How to source training data in ML for information security?
A company entrusts a Data Scientist with the mission of processing and valuing data for the research or treatment of events related to traces of computer attacks. I was wondering how would he get the train data.
I guess he would need to exploit the logs of the different devices of the clients and use statistical, Machine Learning and visualization techniques in order to bring a better understanding of the attacks in progress and to identify the weak signals of attacks... But how would he get labelled data?
He might get the logs of attacks received before, but that might not have the same signature with the attacks that are going to come later? So it might be difficult to create a reliable product?
The domain problems in cybersecurity are too-narrow to willy nilly try to apply AIML or DL to.
Not saying to throw data science out the window. Saying you need way more domain expertise to make it go.
One excellent application of data science to the cybersecurity field is to understand the indicators, or IOCs, and how they are sighted (last seen, etc) in memory, on disks, and in network traffic (and positioned where in the network traffic relative to the sources, destinations, and passthroughs -- just like any dataflow).
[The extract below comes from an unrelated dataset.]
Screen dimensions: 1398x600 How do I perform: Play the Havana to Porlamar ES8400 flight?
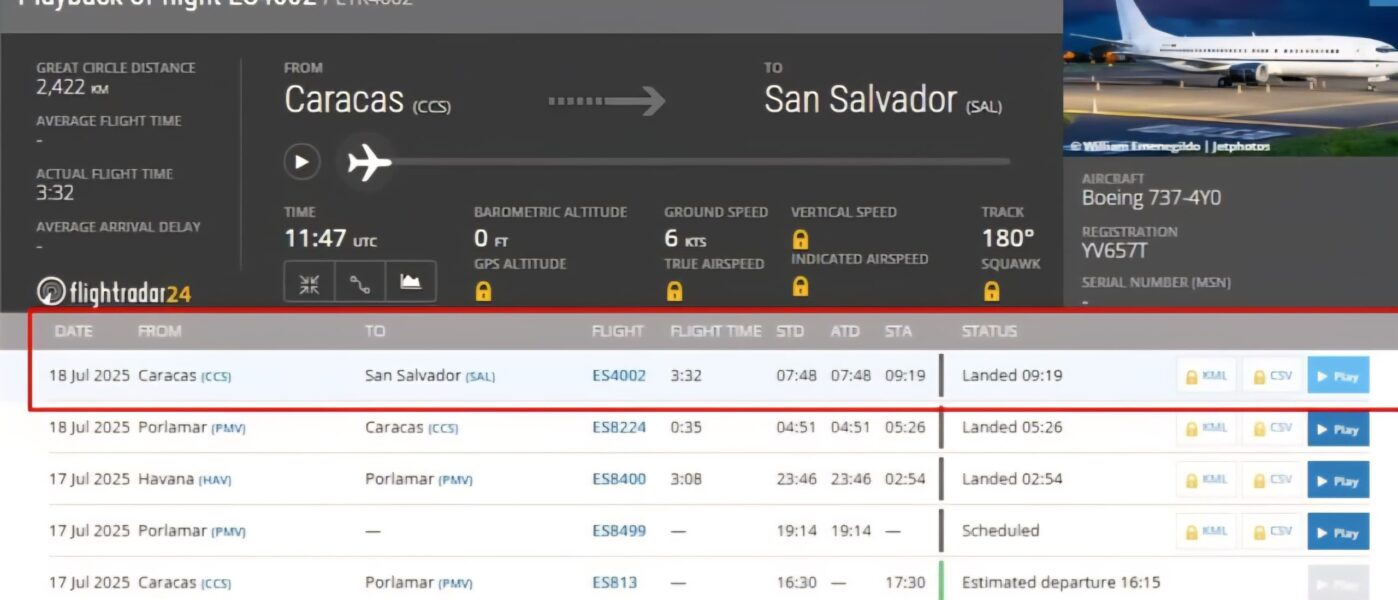[1338, 480]
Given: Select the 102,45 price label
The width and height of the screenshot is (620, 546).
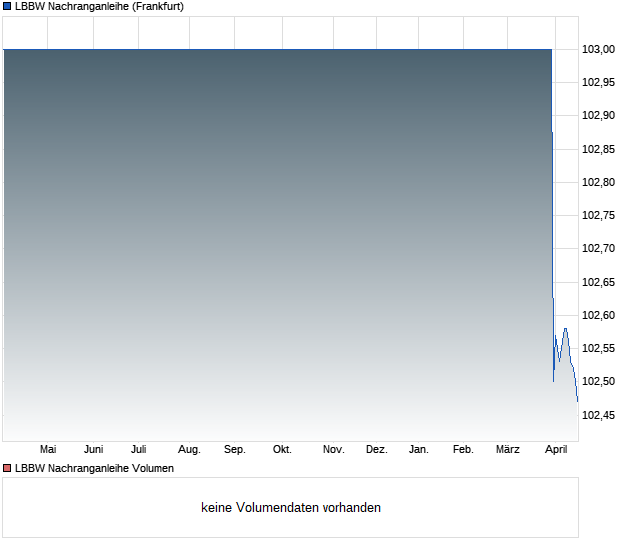Looking at the screenshot, I should [x=598, y=415].
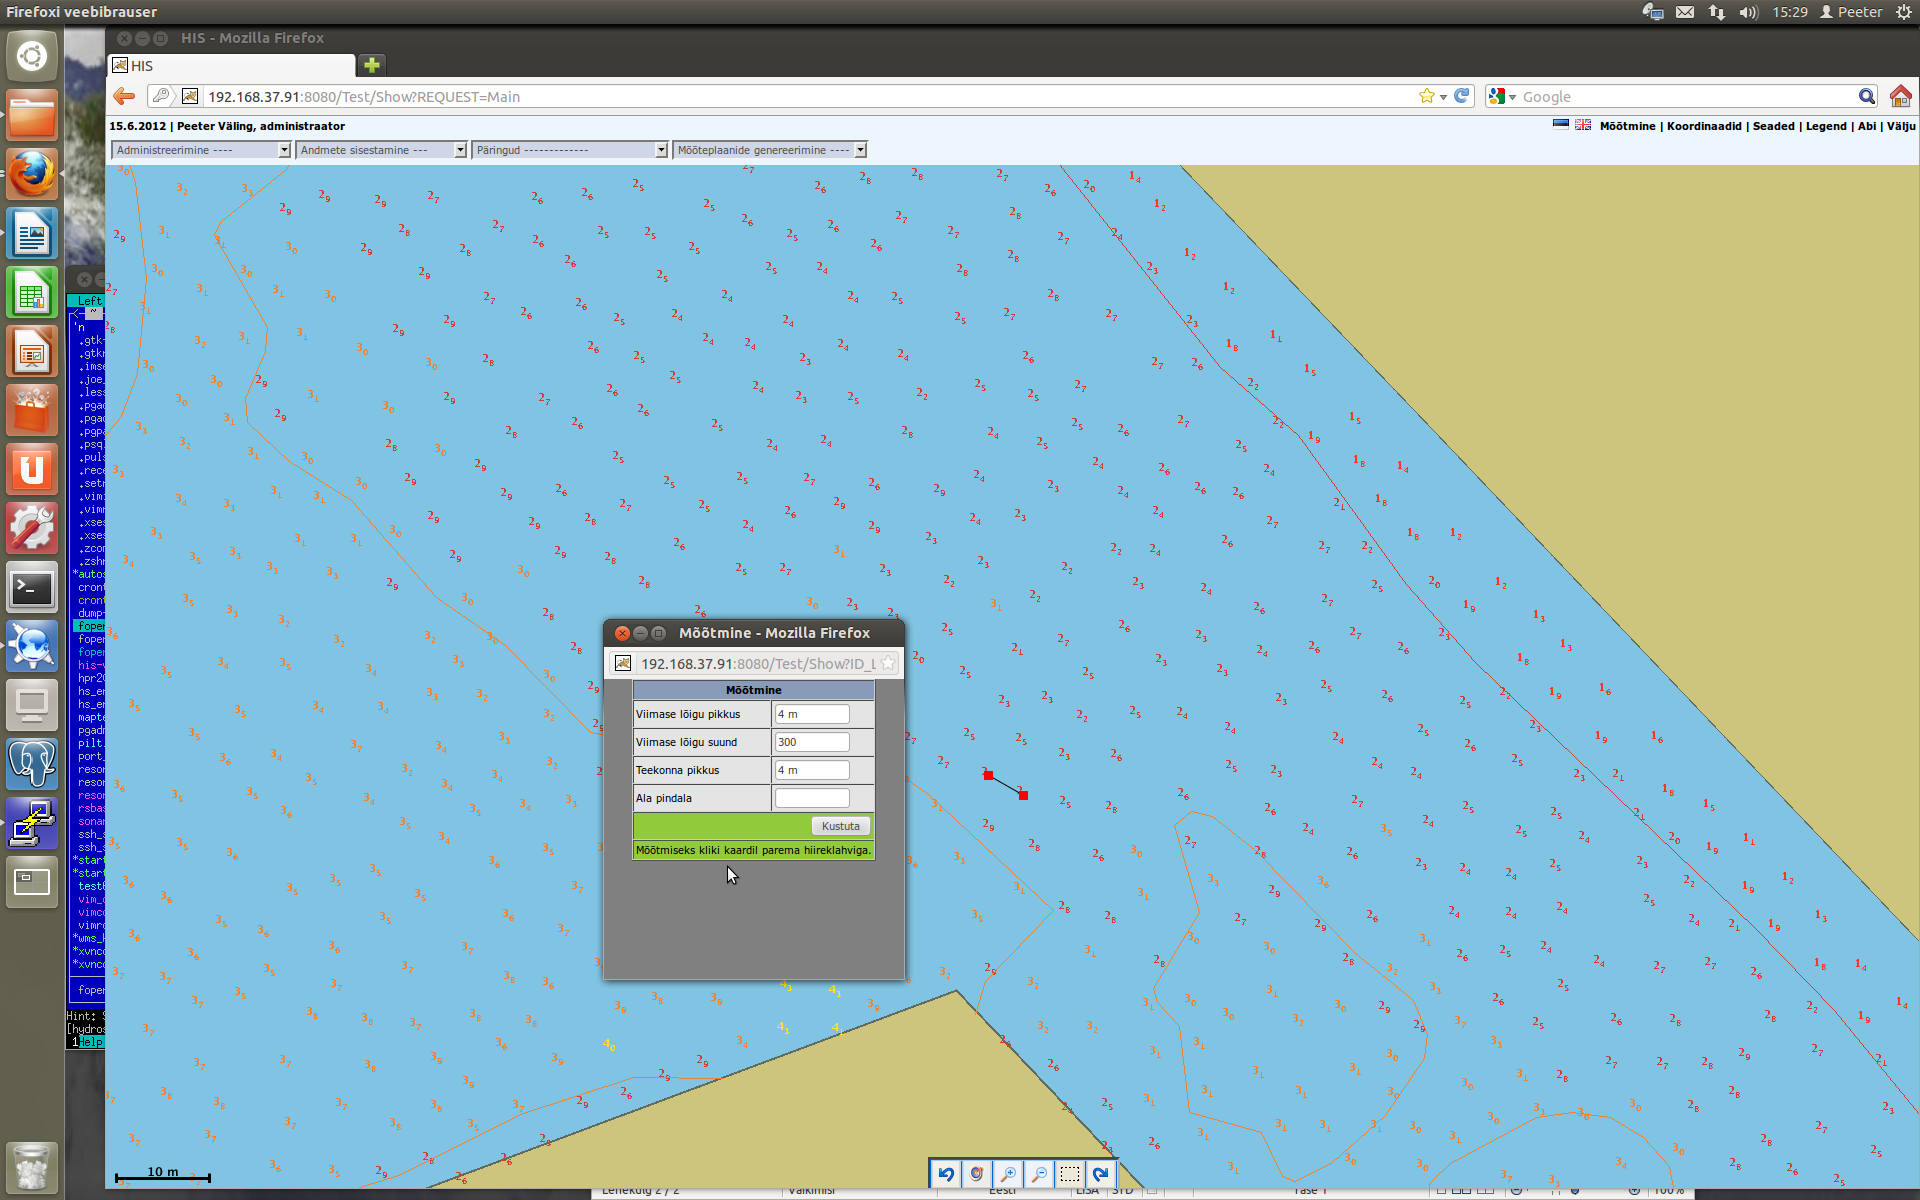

Instead of levering ML or DL, I would instead suggest to focus first on graph algorithms. Understand the relationships of these indicators and their interpretation as time series data
- A File "Hash" (e.g., a SHA256 checksum of a file or a section of memory or network traffic of a process). Here is an example of the domain problems associated with cybersecurity. The way the our signatures (e.g., Yara rules) work on-disk vs. in-memory vs. in network traffic are obviously different code and data, and code and data paths. Parameters or arguments to processes also matter especially for script code
- an IPv4, IPv6 address or path, and its associated network attributes such as BGP-4 ASN if registered with a Regional Internet Registry (RIR). There is often a history associated with these objects and narrowing into them may require understanding complex RWhois and SWIP registration processes
- an FQDN, or Fully-Qualified Domain Name -- sometimes hostname and with Windows Server Forest/Domain bits, perhaps older namestays such as NetBIOS or MS-RPC Named Pipes. Cloud stacks such as Azure AD are changing this nomenclature as well, moving to tenants, subscriptions, resources, et al. A set of Whois records identifying each unique Internet Domain Name can come with its own set of relationships including a rich history of timestamps, owners, name servers, and email addresses
- A credential, often an email address, e.g.,
firstname.lastname@example.org also a cred user/pass pair, i.e.,
bertrand:MathIsK00lB00ksRul3if known (often if compromised)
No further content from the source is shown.